[Video] |
[25 Apr 2012|07:46pm] |
[The video flicks on quietly, without pomp and circumstance. In truth, Meredith had considered a little fanfare or even something of a theme song, but on reflection it had seemed a trifle arrogant. Normally arrogance wasn't something that even caught her radar, so for it to register against an ego as large and impervious as Lady Meredith's meant that it had to be an issue. When the camera focused, she was seated behind her desk: her hair pulled back into its usual severe bun, her face impassive. The desk was clearly old, and the back wall was lined with books: if the camera was closer then the observer might have been able to tell that many of the books had been written by her. On the desk was a digital photoframe: it had clearly been turned away from her usual eyeline, which -unfortunately for her- meant that the camera on the opposite side got a clear view of short video file displayed on it.]
Good afternoon - my name, as many of you are aware, is Professor Meredith Cadogan-Snow. In addition to my capacity as a professor of the subject of archeology, I also oversee the everyday affairs of the anthropology department. [She allows herself a small smile: if Meredith is proud of anything, it is her department. If anyone is as important to her as her family, it is her students.] Our department is not as grand as the business school, nor as lucrative as the lawyers...but we have one thing that no other department does. We have heart. We have the weight of history behind us. We study those that have gone before, so that we might better understand ourselves and what may yet be to come. Though the bones may be dusty, and so are a few of the professors -[Here she smirked, a self-deprecating little hand gesture intended to acknowledge her inclusion of that group]- archaeology is a living, breathing discipline that tells us not only from where we have come, but also where we will one day end. All of us, even we reincarnates - we are living, death comes to us, we are birthed anew. In a way, we are living anthropology. I know I am: a career has been made from that very fact. We are stories that were told, that grew in the telling and became distinct from the truth of it.
[Meredith drifted away for a moment, lost in a reverie of her own making. For the briefest second, her eyes flicked towards the photo that she had turned away - then, as if remembering why she had pushed it away, her hard expression returned and she returned to the camera.]
I shall be uploading a number of these videos over the coming weeks and months, in an attempt to allow you to get to know what our department means, what it is for and why it is one of the finest assets this university has. Some I will film here in my office, some from outside with students past and present. I intend even to broadcast once or twice from our summer expedition, allowing viewers to see what it is that we do, up close and -as they say- personal. And let me tell you: there is nothing more personal than holding somebody's skull in your hands while your assistant tries to find their jawbone. [Another tight smile: this is obviously an anecdote rooted in experience.] These videos will also be simulcast on the main external website, allowing prospective students to get a feel for what it means to study at Montenegro University: the first, last, best and only college for reincarnates. I invite current students to add their own comments in the reply section below, knowing that they will comport themselves in a manner that befits the stature of this institution.

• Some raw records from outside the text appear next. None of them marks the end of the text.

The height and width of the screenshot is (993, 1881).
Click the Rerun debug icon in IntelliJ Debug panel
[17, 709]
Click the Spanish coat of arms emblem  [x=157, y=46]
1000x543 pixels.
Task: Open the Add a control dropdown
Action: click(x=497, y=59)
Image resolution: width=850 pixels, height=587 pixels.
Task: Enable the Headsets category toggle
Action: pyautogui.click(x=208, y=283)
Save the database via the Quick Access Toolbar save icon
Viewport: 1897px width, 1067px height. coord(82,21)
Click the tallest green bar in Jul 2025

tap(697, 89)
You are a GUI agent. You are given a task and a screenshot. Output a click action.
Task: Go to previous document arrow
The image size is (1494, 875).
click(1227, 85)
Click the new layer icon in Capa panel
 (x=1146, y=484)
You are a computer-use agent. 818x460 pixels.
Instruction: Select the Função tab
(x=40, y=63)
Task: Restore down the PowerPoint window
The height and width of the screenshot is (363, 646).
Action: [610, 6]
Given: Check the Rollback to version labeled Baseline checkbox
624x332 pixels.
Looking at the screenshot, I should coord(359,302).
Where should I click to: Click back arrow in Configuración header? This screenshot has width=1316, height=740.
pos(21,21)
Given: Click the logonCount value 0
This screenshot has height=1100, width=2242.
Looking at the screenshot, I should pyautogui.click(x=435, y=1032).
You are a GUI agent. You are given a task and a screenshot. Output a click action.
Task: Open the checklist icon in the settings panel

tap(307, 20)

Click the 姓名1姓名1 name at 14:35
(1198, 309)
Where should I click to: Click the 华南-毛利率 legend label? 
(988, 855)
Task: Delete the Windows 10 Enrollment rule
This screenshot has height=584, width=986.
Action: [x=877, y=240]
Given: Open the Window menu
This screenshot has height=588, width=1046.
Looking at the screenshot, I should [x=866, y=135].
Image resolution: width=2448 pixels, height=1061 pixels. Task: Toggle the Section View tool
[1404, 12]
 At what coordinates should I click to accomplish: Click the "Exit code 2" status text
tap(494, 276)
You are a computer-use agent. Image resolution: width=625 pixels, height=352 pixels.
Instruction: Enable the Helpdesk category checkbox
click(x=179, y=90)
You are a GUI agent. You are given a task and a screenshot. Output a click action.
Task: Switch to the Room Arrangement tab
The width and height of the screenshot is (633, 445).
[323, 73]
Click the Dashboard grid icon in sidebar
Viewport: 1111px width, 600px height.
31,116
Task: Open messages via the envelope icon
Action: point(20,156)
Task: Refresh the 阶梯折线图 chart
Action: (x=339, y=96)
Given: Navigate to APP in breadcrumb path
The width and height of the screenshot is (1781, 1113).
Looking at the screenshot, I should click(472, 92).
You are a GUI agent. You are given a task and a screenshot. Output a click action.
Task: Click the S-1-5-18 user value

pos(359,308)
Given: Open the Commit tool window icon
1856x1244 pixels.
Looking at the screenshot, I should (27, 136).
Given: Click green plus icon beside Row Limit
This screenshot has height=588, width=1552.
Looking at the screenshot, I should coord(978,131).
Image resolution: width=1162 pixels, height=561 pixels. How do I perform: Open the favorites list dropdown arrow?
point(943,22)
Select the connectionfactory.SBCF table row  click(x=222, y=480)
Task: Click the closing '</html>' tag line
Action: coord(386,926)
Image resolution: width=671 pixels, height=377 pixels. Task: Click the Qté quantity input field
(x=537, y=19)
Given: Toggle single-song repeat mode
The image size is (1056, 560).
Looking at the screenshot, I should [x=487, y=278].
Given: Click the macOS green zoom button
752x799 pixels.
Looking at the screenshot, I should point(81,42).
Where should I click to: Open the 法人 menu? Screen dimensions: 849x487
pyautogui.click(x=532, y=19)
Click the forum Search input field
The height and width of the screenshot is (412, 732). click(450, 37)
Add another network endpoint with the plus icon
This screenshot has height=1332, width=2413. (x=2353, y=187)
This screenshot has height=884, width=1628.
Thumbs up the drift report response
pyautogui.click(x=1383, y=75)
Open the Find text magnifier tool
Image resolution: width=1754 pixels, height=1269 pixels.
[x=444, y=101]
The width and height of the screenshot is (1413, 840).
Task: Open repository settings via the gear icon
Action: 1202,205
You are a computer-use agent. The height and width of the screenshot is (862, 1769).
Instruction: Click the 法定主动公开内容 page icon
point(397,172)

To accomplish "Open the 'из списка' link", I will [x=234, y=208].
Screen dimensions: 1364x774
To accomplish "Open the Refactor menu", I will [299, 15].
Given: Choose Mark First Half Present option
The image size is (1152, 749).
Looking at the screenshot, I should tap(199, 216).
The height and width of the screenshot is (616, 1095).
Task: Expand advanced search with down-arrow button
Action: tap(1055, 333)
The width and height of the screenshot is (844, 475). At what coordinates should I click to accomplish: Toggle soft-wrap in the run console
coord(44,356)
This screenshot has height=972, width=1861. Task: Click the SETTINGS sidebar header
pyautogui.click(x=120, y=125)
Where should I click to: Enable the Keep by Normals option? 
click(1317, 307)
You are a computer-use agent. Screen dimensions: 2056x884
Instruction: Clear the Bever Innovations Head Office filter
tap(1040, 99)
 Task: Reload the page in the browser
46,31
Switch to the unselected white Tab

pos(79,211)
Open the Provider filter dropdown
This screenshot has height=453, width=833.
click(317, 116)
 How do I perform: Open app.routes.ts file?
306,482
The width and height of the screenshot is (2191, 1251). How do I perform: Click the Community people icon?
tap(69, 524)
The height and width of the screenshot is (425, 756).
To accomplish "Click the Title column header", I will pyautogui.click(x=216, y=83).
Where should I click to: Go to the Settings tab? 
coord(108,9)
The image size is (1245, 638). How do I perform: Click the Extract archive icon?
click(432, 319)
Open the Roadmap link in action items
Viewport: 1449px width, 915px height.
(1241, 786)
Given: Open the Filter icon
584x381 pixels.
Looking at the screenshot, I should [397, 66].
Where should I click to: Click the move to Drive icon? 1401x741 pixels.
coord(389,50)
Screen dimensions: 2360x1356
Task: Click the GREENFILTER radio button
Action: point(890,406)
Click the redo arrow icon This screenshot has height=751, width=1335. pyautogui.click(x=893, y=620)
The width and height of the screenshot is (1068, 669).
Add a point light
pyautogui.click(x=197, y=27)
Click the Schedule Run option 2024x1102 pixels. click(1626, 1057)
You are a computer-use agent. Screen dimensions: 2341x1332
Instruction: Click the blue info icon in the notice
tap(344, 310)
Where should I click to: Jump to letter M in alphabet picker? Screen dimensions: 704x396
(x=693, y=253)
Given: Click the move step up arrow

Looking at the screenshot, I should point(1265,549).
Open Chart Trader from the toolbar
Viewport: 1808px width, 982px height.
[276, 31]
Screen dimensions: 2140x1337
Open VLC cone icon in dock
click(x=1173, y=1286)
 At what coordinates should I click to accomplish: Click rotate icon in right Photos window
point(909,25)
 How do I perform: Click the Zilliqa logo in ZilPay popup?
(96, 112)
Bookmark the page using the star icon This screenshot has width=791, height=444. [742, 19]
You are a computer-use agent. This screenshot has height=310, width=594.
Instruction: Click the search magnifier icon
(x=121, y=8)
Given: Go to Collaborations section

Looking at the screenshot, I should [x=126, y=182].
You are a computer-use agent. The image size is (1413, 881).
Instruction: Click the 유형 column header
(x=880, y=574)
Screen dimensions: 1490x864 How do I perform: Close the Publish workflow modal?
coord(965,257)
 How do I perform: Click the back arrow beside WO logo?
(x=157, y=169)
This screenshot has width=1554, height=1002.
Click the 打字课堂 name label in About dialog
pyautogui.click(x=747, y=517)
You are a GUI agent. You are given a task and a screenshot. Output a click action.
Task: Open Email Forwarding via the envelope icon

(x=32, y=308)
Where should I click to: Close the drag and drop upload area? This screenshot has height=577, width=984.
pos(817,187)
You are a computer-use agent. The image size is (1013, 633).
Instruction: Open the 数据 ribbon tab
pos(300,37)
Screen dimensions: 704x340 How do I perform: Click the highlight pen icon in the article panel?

For now, however, I should like to leave you with a famous poem. A poem that encapsulates exactly that which we hold highest in our minds: that even the grandest of our achievements will, one day, be nothing more than rubble for future civilisations to sift through. The poem, of course, is Percy Bysshe Shelley's "Ozymandias".
I met a traveller from an antique land Who said: Two vast and trunkless legs of stone Stand in the desert. Near them, on the sand, Half sunk, a shattered visage lies, whose frown, And wrinkled lip, and sneer of cold command, Tell that its sculptor well those passions read Which yet survive, stamped on these lifeless things, The hand that mocked them and the heart that fed. And on the pedestal these words appear: "My name is Ozymandias, king of kings: Look on my works, ye Mighty, and despair!" Nothing beside remains. Round the decay Of that colossal wreck, boundless and bare The lone and level sands stretch far away.
[Meredith's voice was easy to listen to: low and purring, yet somehow as clear, as sharp and as cold as a shard of glass in an ice-cream cone. She smiled again, looking by now as if the act of appearing human was causing her physical pain, and winked a sly farewell. The scene lingered for a second, and then the screen went dark.]